Text:
--- --- ---
A good default choice is HTML::ParseBrowser — it has the best overall coverage, and is probably fast enough for most users. If speed is important, use HTTP::UserAgentString::Parser — it's an order of magnitude faster, and has the second-best coverage. If you need to identify whether an agent is a robot, use HTTP::BrowserDetect.

Here's a summary of the modules which gives some indication of maturity and whether the module is actively maintained:

Module	Doc	Version	Author	# bugs	# users	Last update
`HTML::ParseBrowser`	CPAN	`1.05`	Neil Bowers	`1`	`1`	`2012-02-25`
`HTTP::BrowserDetect`	CPAN	`1.44`	Olaf Alders	`0`	`17`	`2012-05-04`
`HTTP::DetectUserAgent`	CPAN	`0.02`	Takaaki Mizuno	`6`	`1`	`2011-10-18`
`HTTP::Headers::UserAgent`	CPAN	`3.02`	Neil Bowers	`0`	`1`	`2011-11-14`
`HTTP::MobileAgent`	CPAN	`0.36`	Yoshiki KURIHARA	`0`	`16`	`2012-07-24`
`HTTP::UserAgentString::Parser`	CPAN	`0.6.1`	Nicolas Moldavsky	`0`	`0`	`2012-06-15`
`Mobile::UserAgent`	CPAN	`1.05`	Craig Manley	`0`	`0`	`2005-10-14`
`Parse::HTTP::UserAgent`	CPAN	`0.35`	Burak Gürsoy	`1`	`2`	`2012-05-14`
`Woothee`	CPAN	`0.2.4`	田籠聡	`1`	`0`	`2012-07-20`

I'll look at each module in turn, then present results of comparing the modules, and finally which module you should use when.

There are two basic types of module:

Provides methods like name(), version(), os(). This is useful for logfile analytics, and similar applications.
Provides methods like is_chrome(), is_firefox(), is_windows(). I guess this is used if you're generating browser-specific code? I have to admit I don't see the attraction of this style of interface, and would be interested to hear from anyone whose code better maps to this style of interface.

In each section I'll show SYNOPSIS style code examples to illustrate basic use of each module. The User-Agent string I'll use for these is:

Mozilla/5.0 (Macintosh; Intel Mac OS X 10_7_1) AppleWebKit/535.2 (KHTML, like Gecko) Chrome/15.0.874.54 Safari/535.2

Which is taken from the version of Chrome I'm using on my Mac. It's actually all on one line, but I've broken it so it will show up ok in your browser.

What's the problem?
--- --- ---
Work to complete:
[a] Answer these about the module comparison:
(i) Which module does it recommend for telling whether an agent is a robot?
(ii) Who is listed as the author of HTTP::MobileAgent?
(iii) Which browser is the sample User-Agent string taken from?
[b] Quote the module comparison word for word, starting with "Provides methods like is_chrome(), is_firefox(), is_windows()." and going on through "style of interface.".

Source material:
--- --- ---
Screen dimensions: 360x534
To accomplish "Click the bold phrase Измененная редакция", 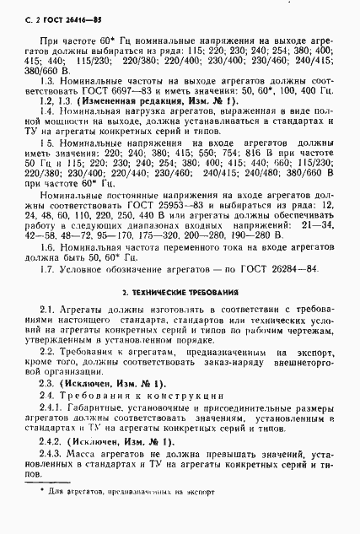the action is point(106,123).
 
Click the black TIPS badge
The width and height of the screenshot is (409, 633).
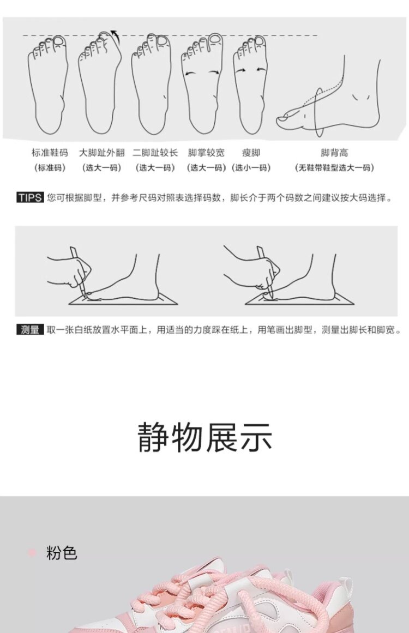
--- --- ---
Written responses:
[a]
(i) HTTP::BrowserDetect
(ii) Yoshiki KURIHARA
(iii) The version of Chrome used on the writer's Mac

[b]
Provides methods like is_chrome(), is_firefox(), is_windows(). I guess this is used if you're generating browser-specific code? I have to admit I don't see the attraction of this style of interface, and would be interested to hear from anyone whose code better maps to this style of interface.